**GOAL OF THE EXERCISE:** The response must contain every line below in which "will" appears.

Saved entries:
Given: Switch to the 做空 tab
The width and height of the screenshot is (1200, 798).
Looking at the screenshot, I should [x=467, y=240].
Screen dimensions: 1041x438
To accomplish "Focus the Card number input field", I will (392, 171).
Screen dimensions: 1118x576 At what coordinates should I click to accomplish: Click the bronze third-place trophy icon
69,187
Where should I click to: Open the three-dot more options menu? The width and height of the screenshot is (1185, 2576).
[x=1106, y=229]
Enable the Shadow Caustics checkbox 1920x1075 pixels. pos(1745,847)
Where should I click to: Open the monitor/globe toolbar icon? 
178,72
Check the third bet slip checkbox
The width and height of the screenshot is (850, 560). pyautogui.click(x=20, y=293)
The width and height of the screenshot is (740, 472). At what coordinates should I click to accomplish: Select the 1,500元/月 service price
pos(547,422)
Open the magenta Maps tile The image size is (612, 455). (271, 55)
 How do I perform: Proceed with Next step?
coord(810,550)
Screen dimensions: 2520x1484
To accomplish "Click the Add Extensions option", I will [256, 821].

**TASK RESPONSE:**
To accomplish "Focus the Card number input field", I will (392, 171).
To accomplish "Click the Add Extensions option", I will [256, 821].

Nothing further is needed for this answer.